Congress leaves veterans out in the cold on burn pits

Matt Saintsing
November 02, 2018 - 1:23 pm

U.S. Marine Corps photo by Sgt. Anthony L. Ortiz / Released


Veterans of the wars in Iraq and Afghanistan have, for years, tried not to let their health issues linked to burn pit exposure fall by the wayside. 

But now, advocates are saying it’ll have to wait until next year. 

Tom Porter, the legislative director for Iraq and Afghanistan Veterans of America (IAVA), says the Burn Pits Accountability Act, would have been a prime candidate to include in this year’s National Defense Authorization Act, an annual Pentagon authorization bill. 

“It would have had a better chance to be included at the last minute like we were aiming to, but the bill had not had a hearing yet, it was just introduced,” Porter tells Connecting Vets. 

The legislation would require more thorough research into the adverse health impacts of exposure among veterans and service members, and to generate more data on how best to treat illnesses associated such exposure. 

He says IAVA is aiming to have a “strong reintroduction” after the New Year hoping to grab a lot more attention to the issue. 

“(The bill) has generally gotten good comments that it is a useful piece of legislation, and I’m confident that we’re going to get it done next year,” says Porter. 

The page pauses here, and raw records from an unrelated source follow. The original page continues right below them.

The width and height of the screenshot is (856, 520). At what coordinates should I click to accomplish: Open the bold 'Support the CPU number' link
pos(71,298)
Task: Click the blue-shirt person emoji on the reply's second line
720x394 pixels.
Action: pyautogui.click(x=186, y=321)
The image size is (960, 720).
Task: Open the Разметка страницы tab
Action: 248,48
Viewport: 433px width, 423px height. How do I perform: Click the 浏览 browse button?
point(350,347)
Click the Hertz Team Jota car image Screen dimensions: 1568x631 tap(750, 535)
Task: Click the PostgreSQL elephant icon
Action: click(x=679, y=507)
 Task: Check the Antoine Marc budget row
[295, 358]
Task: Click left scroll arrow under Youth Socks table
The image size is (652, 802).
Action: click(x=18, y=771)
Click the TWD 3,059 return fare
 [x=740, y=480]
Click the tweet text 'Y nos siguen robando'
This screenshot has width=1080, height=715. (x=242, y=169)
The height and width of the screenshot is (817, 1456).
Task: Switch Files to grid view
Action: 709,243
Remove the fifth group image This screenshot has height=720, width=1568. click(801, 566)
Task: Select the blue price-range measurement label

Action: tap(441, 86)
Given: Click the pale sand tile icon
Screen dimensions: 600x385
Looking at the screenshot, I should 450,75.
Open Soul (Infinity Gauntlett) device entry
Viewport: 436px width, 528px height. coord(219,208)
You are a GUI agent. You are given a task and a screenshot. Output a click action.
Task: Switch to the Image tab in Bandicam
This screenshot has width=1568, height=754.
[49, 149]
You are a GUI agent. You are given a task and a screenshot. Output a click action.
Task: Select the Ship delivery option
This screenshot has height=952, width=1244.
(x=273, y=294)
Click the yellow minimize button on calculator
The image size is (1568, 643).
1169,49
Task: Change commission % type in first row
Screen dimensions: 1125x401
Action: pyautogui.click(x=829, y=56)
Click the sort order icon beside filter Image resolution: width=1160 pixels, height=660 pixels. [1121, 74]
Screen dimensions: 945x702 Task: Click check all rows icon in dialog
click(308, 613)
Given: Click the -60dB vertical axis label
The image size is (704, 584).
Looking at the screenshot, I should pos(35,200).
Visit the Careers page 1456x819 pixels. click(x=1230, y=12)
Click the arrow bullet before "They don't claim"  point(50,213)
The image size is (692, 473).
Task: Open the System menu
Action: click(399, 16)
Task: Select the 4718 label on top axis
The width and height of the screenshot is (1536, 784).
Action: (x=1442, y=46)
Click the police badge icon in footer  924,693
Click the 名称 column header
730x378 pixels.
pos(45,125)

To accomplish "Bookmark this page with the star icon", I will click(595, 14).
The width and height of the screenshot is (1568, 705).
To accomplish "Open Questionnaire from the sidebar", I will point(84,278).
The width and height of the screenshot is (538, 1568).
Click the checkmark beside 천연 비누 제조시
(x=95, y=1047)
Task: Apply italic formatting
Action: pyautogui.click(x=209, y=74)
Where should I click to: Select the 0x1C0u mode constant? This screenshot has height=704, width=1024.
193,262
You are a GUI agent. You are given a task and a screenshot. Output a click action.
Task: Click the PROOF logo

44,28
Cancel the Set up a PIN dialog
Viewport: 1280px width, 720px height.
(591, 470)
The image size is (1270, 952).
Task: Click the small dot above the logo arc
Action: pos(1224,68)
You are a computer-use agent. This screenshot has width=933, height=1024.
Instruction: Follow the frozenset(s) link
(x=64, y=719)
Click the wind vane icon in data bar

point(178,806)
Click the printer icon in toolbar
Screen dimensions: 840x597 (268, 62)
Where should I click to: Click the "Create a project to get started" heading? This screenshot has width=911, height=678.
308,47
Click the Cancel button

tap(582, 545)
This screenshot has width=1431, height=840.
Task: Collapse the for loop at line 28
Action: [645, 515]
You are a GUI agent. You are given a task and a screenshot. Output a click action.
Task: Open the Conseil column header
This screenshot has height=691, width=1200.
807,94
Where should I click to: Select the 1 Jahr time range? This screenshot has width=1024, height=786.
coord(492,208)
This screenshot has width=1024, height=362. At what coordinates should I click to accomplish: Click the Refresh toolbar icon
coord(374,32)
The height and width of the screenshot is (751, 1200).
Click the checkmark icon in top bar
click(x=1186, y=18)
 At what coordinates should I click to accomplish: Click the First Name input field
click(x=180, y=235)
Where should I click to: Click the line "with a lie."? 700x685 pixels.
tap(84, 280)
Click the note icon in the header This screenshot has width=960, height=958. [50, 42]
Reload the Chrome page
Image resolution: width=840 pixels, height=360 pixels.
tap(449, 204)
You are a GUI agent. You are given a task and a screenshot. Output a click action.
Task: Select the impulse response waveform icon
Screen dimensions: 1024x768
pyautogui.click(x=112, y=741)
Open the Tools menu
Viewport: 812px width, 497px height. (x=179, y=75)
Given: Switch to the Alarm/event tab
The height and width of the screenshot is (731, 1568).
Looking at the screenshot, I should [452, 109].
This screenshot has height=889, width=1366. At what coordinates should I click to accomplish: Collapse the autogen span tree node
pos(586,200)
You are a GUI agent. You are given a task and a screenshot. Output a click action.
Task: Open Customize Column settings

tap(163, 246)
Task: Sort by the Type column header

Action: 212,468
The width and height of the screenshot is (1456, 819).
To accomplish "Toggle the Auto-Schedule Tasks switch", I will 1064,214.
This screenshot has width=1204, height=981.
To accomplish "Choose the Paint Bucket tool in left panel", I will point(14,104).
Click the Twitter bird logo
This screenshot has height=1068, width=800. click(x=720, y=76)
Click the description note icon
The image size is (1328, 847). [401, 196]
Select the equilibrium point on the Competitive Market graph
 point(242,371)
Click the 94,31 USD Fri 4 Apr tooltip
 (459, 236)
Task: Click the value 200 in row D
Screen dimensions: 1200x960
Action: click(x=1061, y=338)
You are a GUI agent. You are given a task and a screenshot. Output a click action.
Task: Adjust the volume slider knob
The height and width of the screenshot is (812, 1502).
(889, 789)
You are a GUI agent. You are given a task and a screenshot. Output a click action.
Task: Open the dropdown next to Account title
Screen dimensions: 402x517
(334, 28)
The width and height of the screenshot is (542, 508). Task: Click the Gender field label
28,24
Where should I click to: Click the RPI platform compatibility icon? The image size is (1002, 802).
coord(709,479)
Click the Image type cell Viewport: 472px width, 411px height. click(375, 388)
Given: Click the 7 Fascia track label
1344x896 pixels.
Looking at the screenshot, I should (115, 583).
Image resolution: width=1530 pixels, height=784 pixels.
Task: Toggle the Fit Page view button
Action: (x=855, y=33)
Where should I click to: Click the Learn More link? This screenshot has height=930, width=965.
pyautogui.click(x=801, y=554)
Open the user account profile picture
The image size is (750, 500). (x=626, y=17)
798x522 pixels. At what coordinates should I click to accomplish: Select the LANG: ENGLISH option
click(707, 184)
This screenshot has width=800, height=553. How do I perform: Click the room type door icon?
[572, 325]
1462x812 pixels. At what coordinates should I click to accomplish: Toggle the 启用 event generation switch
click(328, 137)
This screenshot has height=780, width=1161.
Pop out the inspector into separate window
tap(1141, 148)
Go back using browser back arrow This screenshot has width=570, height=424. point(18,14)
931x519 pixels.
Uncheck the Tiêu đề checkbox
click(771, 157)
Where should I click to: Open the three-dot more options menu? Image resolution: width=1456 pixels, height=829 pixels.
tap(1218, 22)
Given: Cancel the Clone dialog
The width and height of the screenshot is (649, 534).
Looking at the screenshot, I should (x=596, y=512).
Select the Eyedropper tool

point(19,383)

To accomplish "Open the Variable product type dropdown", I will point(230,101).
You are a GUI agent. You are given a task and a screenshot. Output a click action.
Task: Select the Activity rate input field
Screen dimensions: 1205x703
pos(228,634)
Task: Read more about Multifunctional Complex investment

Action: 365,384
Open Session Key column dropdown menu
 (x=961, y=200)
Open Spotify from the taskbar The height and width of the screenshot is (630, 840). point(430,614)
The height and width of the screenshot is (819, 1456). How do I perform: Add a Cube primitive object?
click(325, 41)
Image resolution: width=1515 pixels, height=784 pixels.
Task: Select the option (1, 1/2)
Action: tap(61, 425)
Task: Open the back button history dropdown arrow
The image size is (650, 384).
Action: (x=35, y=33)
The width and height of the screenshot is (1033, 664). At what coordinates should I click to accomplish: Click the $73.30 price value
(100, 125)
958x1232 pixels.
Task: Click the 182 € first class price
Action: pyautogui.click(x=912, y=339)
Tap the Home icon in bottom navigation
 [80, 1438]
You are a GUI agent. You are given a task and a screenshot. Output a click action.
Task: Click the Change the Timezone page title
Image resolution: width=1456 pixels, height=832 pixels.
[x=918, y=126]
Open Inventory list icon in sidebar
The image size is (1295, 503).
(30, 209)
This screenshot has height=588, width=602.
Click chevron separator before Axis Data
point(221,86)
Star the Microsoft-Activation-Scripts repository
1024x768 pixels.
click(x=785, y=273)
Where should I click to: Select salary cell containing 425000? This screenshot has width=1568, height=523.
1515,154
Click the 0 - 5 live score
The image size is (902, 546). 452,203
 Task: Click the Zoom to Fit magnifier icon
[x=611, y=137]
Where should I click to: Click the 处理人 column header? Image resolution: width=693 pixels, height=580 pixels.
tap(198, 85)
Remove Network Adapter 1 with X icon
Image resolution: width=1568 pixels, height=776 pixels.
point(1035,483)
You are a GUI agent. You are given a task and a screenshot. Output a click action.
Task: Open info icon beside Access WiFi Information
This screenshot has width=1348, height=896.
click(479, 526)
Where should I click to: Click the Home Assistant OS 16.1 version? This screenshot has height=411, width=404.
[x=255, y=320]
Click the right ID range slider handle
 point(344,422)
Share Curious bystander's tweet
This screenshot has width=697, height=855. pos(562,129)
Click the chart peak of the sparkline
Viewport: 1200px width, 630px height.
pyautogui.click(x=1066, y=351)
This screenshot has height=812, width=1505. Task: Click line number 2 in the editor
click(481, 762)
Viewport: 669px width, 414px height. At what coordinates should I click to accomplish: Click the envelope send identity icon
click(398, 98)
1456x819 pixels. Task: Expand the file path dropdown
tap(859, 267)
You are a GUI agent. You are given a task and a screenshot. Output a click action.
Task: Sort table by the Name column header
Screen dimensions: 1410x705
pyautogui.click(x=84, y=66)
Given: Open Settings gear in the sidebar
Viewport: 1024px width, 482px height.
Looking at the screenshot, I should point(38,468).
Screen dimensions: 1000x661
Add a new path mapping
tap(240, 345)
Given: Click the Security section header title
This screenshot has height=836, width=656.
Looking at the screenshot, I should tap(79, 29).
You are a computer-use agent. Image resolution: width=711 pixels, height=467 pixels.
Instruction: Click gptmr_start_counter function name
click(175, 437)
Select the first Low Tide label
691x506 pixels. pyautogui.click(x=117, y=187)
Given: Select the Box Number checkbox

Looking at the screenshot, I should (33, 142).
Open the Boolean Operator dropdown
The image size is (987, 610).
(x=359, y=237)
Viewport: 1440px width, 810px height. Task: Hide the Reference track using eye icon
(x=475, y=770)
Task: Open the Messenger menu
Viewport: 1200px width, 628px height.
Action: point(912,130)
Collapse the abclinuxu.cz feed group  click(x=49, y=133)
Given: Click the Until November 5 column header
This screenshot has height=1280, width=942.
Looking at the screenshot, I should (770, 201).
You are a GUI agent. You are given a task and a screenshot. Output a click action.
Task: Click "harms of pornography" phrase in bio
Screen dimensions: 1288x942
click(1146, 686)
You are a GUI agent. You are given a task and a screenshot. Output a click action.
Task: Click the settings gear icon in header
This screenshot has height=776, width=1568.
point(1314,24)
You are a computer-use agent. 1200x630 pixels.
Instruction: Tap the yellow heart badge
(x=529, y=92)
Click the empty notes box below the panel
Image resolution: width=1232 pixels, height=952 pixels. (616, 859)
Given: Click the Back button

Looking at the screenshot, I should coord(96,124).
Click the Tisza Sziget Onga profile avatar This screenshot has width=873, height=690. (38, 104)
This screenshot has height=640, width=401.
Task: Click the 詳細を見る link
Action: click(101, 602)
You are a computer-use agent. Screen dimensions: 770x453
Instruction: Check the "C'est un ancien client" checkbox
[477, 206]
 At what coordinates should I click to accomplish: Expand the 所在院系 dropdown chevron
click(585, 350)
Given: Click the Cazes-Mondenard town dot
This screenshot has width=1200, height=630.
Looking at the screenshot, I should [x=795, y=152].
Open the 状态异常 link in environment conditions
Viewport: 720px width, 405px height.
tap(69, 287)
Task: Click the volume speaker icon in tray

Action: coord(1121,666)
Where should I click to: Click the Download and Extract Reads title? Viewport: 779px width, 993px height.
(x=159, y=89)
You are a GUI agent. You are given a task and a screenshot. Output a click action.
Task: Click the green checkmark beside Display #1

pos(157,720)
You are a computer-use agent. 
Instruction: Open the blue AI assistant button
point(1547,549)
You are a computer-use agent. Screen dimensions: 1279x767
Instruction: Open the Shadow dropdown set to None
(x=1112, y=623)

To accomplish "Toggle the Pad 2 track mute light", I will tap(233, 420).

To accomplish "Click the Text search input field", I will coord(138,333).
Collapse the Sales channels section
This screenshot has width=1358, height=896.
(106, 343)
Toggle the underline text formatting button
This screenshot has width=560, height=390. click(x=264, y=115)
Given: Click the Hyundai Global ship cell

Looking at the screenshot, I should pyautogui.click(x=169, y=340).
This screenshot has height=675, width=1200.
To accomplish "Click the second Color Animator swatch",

In the meantime, IAVA and other advocates are meeting with Senate offices to drum up more support. The measure has widespread backing in the House with 143 bipartisan co-sponsors, and 10 in the Senate.

As the wars in Iraq and Afghanistan raged in recent years, open-air burn pits exposed noxious clouds of billowing smoke. To date, about 157,000 veterans and service members are on VA’s Airborne Hazards and Open Burn Pit Registry, but the number of those exposed could be in the millions.

Part of the why there are so few names on the registry is because the burden is on vets and service members to self-register and Porter says most of the time they don’t know it exists. "I ask service members, active and reserve, if they know about it and the answer is almost always no," he adds.  

In the meantime, veterans and service members continue to report adverse medical effects due to their exposure. Comparisons have been made linking burn pits exposure as the “Agent Orange” of the current generation of veterans

The purpose of the registry is to create a batch of data on all exposures among veterans and service members to research and develop clinical treatments to help treat anything from respiratory and lung issues to cancers that emerge from this type of exposure. 

And while the VA is part of the solution, the Defense Department has to get involved.

Pentagon officials were invited to two separate events on the Hill, a House hearing and legislative roundtable, but did not show

“We’re hoping there can be a joint Armed Services-Veterans Affairs hearing either on the House or the Senate side so DOD can be compelled to testify,” says Porter.